96,000 Malawi Children Die Annually of Preventable Diseases
June 3, 2008
Some 96,000 Malawian children who are under five years old are still dying annually, mostly from largely preventable diseases such as diarrhea and malaria, the UNICEF resident representative, Aida Girma, said on Tuesday.
She told journalists in Lilongwe on Tuesday during the opening of Child Health Sanitation Week that the main direct causes of the high infant and child deaths in the country included pneumonia, neonatal conditions, diarrhea, malaria, HIV/AIDS and malnutrition.
“These children have a compromised health status arising from poverty, food insecurity, and poor hygiene and sanitation,” she added.
She also said indirect causes of children’s and women’s poor health were due to inadequate knowledge, poor caring capacities of caregivers, inadequate access to and poor quality of health services.
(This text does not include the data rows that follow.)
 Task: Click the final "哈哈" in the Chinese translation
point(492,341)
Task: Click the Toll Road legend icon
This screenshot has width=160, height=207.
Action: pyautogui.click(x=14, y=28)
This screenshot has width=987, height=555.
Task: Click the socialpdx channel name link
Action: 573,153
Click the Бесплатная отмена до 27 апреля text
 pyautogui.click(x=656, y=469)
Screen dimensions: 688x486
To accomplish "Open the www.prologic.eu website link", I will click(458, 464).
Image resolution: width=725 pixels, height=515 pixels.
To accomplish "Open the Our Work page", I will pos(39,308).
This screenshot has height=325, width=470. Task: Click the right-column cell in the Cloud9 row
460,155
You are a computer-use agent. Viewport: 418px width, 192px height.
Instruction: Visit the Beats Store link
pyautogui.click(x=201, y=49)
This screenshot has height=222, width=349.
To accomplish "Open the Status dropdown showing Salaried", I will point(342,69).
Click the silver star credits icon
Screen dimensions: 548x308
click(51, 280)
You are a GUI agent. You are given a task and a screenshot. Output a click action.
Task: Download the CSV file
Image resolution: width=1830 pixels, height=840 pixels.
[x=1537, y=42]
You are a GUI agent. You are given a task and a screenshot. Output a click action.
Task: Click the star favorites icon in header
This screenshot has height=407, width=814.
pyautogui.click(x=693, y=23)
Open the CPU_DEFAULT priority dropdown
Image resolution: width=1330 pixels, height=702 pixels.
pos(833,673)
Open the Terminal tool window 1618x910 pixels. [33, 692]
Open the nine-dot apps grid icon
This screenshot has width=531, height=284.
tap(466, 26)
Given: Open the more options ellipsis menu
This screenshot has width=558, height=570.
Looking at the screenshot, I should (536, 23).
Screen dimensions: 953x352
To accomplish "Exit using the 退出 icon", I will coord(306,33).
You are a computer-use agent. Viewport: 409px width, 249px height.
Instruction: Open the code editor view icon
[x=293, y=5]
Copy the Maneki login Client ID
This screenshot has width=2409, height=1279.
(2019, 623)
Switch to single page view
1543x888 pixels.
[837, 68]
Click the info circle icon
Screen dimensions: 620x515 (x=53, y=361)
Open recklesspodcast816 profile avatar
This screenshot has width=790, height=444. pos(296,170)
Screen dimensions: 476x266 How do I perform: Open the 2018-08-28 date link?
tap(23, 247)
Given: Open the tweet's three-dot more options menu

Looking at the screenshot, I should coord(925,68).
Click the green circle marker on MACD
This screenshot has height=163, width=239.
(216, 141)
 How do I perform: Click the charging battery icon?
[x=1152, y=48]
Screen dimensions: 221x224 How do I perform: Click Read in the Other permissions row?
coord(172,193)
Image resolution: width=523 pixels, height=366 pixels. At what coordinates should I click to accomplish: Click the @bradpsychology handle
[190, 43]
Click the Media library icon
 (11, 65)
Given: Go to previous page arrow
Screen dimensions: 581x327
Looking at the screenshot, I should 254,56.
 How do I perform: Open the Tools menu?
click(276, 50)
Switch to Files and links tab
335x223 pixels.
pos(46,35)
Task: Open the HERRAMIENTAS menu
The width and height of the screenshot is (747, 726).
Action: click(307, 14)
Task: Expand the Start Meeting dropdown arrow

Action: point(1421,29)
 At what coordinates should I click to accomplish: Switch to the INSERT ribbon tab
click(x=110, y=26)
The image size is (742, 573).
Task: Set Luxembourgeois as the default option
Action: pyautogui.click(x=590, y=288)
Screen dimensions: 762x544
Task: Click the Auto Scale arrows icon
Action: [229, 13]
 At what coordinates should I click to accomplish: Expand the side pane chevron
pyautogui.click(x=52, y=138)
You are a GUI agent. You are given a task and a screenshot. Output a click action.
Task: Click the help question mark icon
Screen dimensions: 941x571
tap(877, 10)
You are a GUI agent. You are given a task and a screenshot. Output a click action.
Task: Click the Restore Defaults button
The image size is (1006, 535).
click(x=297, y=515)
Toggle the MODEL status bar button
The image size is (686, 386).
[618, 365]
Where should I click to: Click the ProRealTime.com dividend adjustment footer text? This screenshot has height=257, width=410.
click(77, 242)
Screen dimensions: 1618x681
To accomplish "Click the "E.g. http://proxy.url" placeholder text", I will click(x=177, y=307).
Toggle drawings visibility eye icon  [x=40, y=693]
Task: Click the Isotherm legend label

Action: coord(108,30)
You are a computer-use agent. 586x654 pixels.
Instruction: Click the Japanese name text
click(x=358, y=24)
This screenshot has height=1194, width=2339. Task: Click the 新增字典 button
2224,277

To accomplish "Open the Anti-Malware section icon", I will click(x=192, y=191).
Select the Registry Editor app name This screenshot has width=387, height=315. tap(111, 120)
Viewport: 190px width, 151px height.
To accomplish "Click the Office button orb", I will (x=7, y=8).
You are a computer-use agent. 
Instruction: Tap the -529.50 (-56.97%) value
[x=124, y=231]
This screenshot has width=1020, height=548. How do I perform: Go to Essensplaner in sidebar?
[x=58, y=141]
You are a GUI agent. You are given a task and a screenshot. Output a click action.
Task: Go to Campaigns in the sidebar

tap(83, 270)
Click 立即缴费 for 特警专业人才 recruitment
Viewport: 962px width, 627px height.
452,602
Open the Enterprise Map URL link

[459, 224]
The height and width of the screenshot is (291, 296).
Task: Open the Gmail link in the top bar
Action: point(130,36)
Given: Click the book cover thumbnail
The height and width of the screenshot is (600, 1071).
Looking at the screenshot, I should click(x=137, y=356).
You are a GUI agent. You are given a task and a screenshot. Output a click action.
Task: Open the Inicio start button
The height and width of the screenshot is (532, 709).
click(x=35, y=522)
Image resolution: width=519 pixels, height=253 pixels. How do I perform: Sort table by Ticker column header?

Girma observed that there is evidence that implementation of high impact but affordable priority interventions at a high scale can prevent 63 percent of current mortality in young children, especially when the interventions are implemented at home as well as in the community.
She therefore urged government and its partners to redouble, improve and promote efforts that could see the reduction of under-five mortality.
Health Minister Khumbo Kachali said government has put in place ways of strengthening child survival and development to reduce child mortality.
“We have formulated a policy to accelerate child survival and development and a national strategic plan has been developed to translate the policy into action. Communities are being mobilized to support the accelerated provision of high impact interventions to mothers, newborns and young children,” he said.